As you heard in my prep remarks, we’re doing CME education. And we’re going directly to high volume GLP one providers. We’re going to primary care physicians who they will target so that they’re educated and that they understand the gold standard treatment, CPAP, APAP, bile that you can get ninety-five to ninety-nine percent reduction in HR with the gold standard. Right? All the clinical data, all the clinical literature. Interesting. It’s not even branded resonate. CME can’t. But we did those experiments because it’s right. For those doctors to know and it’s right to educate them on gold standard and how it can be used in combination with other therapies like pharmaceuticals and dental and other alternatives as well. And so we’re very open on that.
We track that education to say, well, did we see change in referral rates or prescription rates through to sleep labs and IDTFs and into the funnel? And the answer is yes. We did see it. And so as I said earlier, we’ll do grand development and demand generation, but it has to have an ROI. So early days that ResMed’s own demand generation capturing, curation elements are working, and they are working not just in our traditional channels and a consumer, but they’re working at primary care physicians.
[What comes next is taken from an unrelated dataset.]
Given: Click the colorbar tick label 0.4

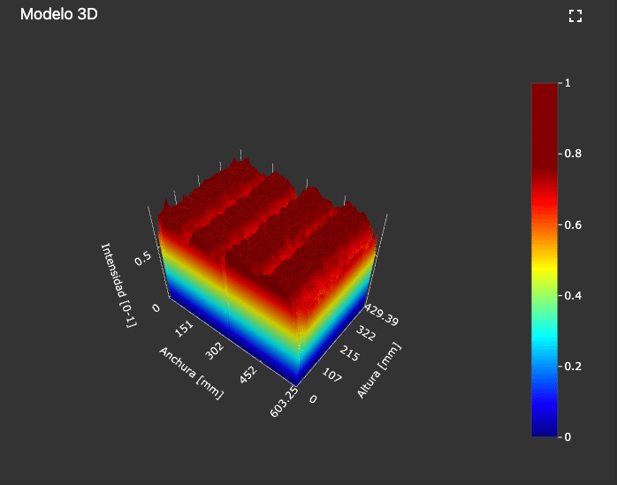Looking at the screenshot, I should point(574,296).
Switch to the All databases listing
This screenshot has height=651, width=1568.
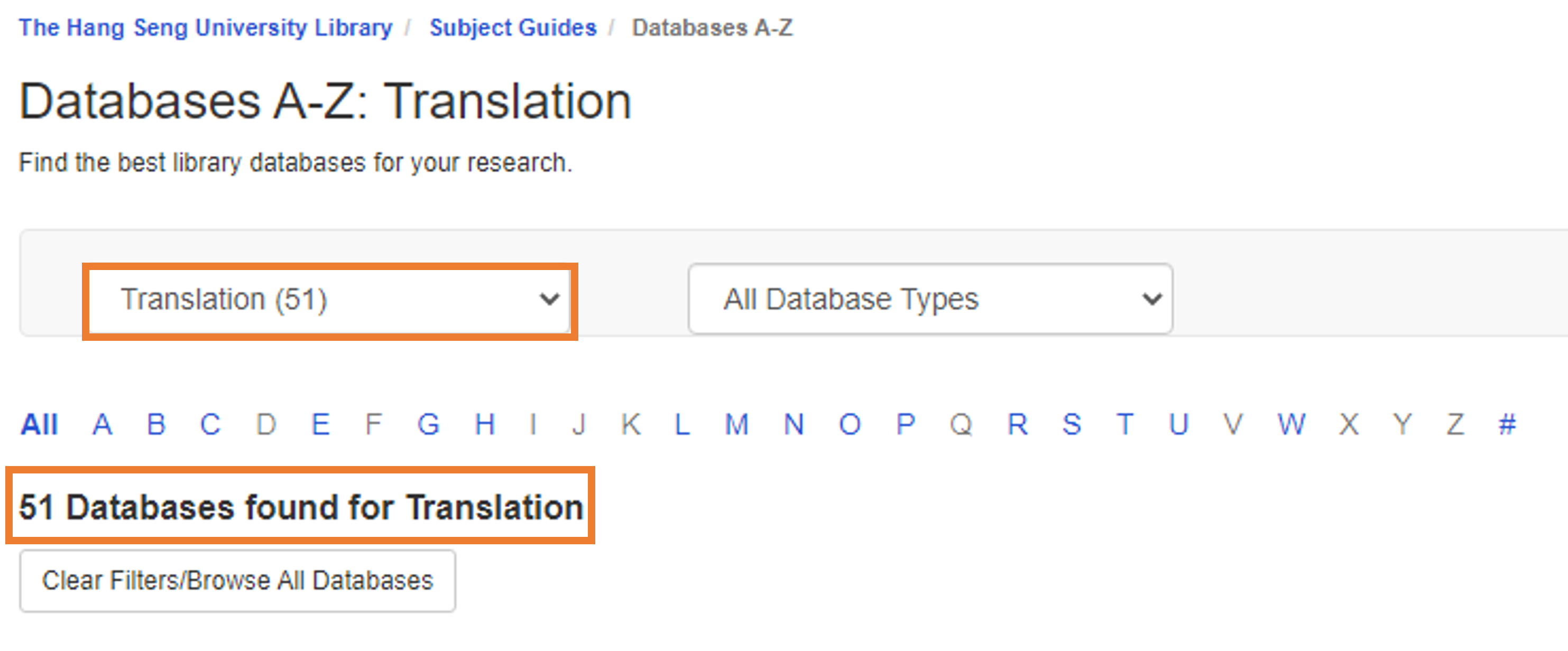coord(39,425)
At PCPs. And as we’ve said earlier, we’re not gonna target, you know, the three hundred thousand plus PCPs around. We’re gonna look at the ten percent that are high volume GLP one. We’re gonna look at the portion of them that already had existing relationships with IDTS or Sleep Labs.
And so we are working. We are seeing some movement to your question of, you know, how materially will it open up the new patient funnel and how fast will they go. Well, ResMed’s got a lot of models. We’re investing a lot, and obviously, that’s pretty proprietary. But I can tell you that, as I said in the prep remarks, there’s an ROI here. You know, the cactus is the LTV works. And so our goal is to scale it appropriately city by city, region by region, doctor by doctor. This is a very personal care. Patients take their sleep apnea care very personally and having a really good relationship with both their primary care physician and their sleep physician is really important to ResMed. We’re supporting all of our channels in driving this demand gen.
So great question, Anthony, and we’ll continue to update you every quarter as to how this is going with demand gen, demand capture, and demand curation.
Operator: Thank you. Next question is coming from David Low from JPMorgan. Your line is now live.
David Low: Thanks very much. Mick, I’m gonna stay on the same topic. I mean, I look at the device growth in this quarter, and I know a quarter’s a fairly short period, but we’ve seen a little bit of slowing. I heard the commentary that Sleep Lab’s backlogs are, you know, bigger than ever. And then I see ResMed investing in night owl and focusing on, you know, perhaps a little bit more attention on the diagnosis channel. Can I get you to talk a little bit as to, you know, where you think market growth is? Yeah. How much of a headwind or how much of a challenge the backlog in SleepLabs is and what ResMed’s doing about it. Please.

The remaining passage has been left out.